At Stockholm, American hopes were high to win a gold in 1500 m, as the USA were successful in mile racing at that time, and seven of the runners in the final were from the USA.  The race started at a modest 65 second pace, until Norman Taber took the lead and increased the pace.  At the bell for the final lap, Abel Kiviat, a world record holder in 1500 m was first, followed by Taber and John Paul Jones, the mile world record holder.  On the final turn, Mel Sheppard and Jackson also joined the crowd on his heels, with Sweden's Ernst Wide closing fast.  The three Americans ran abreast, so Jackson had to run wide.  With 50 yards left, Jackson came even with Kiviat and Taber, as Jones and Wide started to fade.  Jackson summoned one last burst and captured the gold in 3:56.8, an Olympic record.  Kiviat and Taber both clocked 3:56.9, and the photo had to be reviewed before officials handed the silver to Kiviat.  Baker finished sixth.  At the time, it was widely acclaimed as being "the greatest race ever run".  Aged 21, Jackson was the youngest ever Olympic 1500 m gold medalist until Asbel Kiprop in 2008, aged 19.

Military career
At the outbreak of the First World War in August 1914, Jackson was commissioned in the Loyal North Lancashire Regiment and, in September 1914, was attached to the 13th (Service) Battalion, The Rifle Brigade, as a second lieutenant. He went over to France with the battalion and was with them until promoted lieutenant colonel in May 1918, when he took command of the 13th Battalion, The King's Royal Rifle Corps.

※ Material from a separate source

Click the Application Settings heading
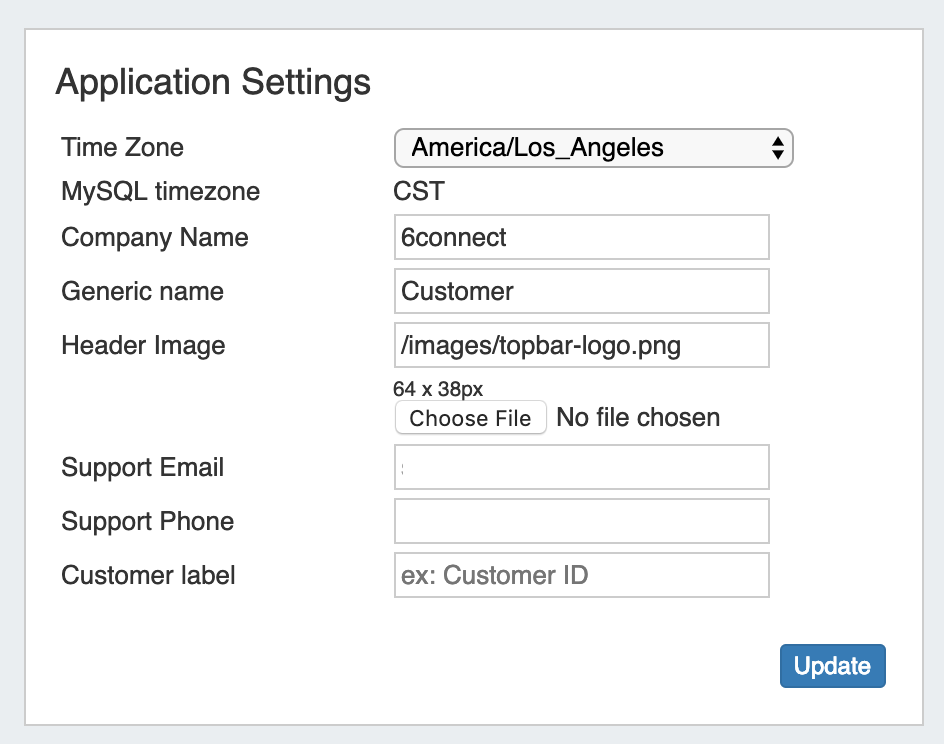Image resolution: width=944 pixels, height=744 pixels. [213, 82]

In December 1914, he was promoted to temporary lieutenant. On 1 July 1916, he was promoted to captain. He was made an acting major by the time of his first DSO on 4 June 1917, and in August 1917, acting lieutenant colonel. He was made a full lieutenant colonel in May 1918, and Acting Brigadier in October 1918.

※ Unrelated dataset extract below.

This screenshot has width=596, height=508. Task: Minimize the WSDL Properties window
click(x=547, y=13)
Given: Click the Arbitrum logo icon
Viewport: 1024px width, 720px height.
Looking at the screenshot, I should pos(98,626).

Jackson served in the King's Royal Rifle Corps, becoming a brigadier general in the British Army and being awarded the Distinguished Service Order with three Bars. The war put an end to his sporting career, for he was wounded three times and left permanently lame.

Medals and honours
He was awarded his DSO and Three Bars, with citations from The London Gazette, as follows:

DSO awarded 4 June 1917, general citation.
1st Bar awarded on 18 July 1917, "for conspicuous gallantry during lengthy operations, when he assumed command of the battalion and, although wounded on two separate occasions, was able to carry out most valuable work. By his skill and courage he offered a splendid example to all ranks with him."
2nd Bar awarded on 13 May 1918, "for conspicuous gallantry and devotion to duty.  His battalion was subjected to an intense bombardment throughout a whole day, which caused many casualties and cut off all communication by wire with the front-line companies.  He handles the situation with such skill and initiative that when the enemy attacked towards evening the casualties caused by the bombardment had been evacuated and replaced by reinforcements and communication with the front line had been re-established.  It was entirely due to his powers of command and the splendid spirit with which he inspired his men that the attack on the greater part of his front was repulsed, and that the enemy, though they penetrated into parts of the front line, were counter-attacked and held at bay until the arrival of reinforcements.  By his skilful dispositions he materially assisted the counter-attack which finally drove the enemy back with heavy losses and completely re-established the position."
3rd Bar awarded on 2 December 1918, "for conspicuous gallantry and brilliant leadership.  During an attack by our troops Lt-Col Jackson advanced with the leading wave of his battalion, and was among the first to reach the railway embankment.  The machine-gun fire against them was intense, but the gallant leading of this officer gave such impetus to the assault that the enemy¹s main line of resistance was broken.  He was subsequently wounded during the work of consolidation."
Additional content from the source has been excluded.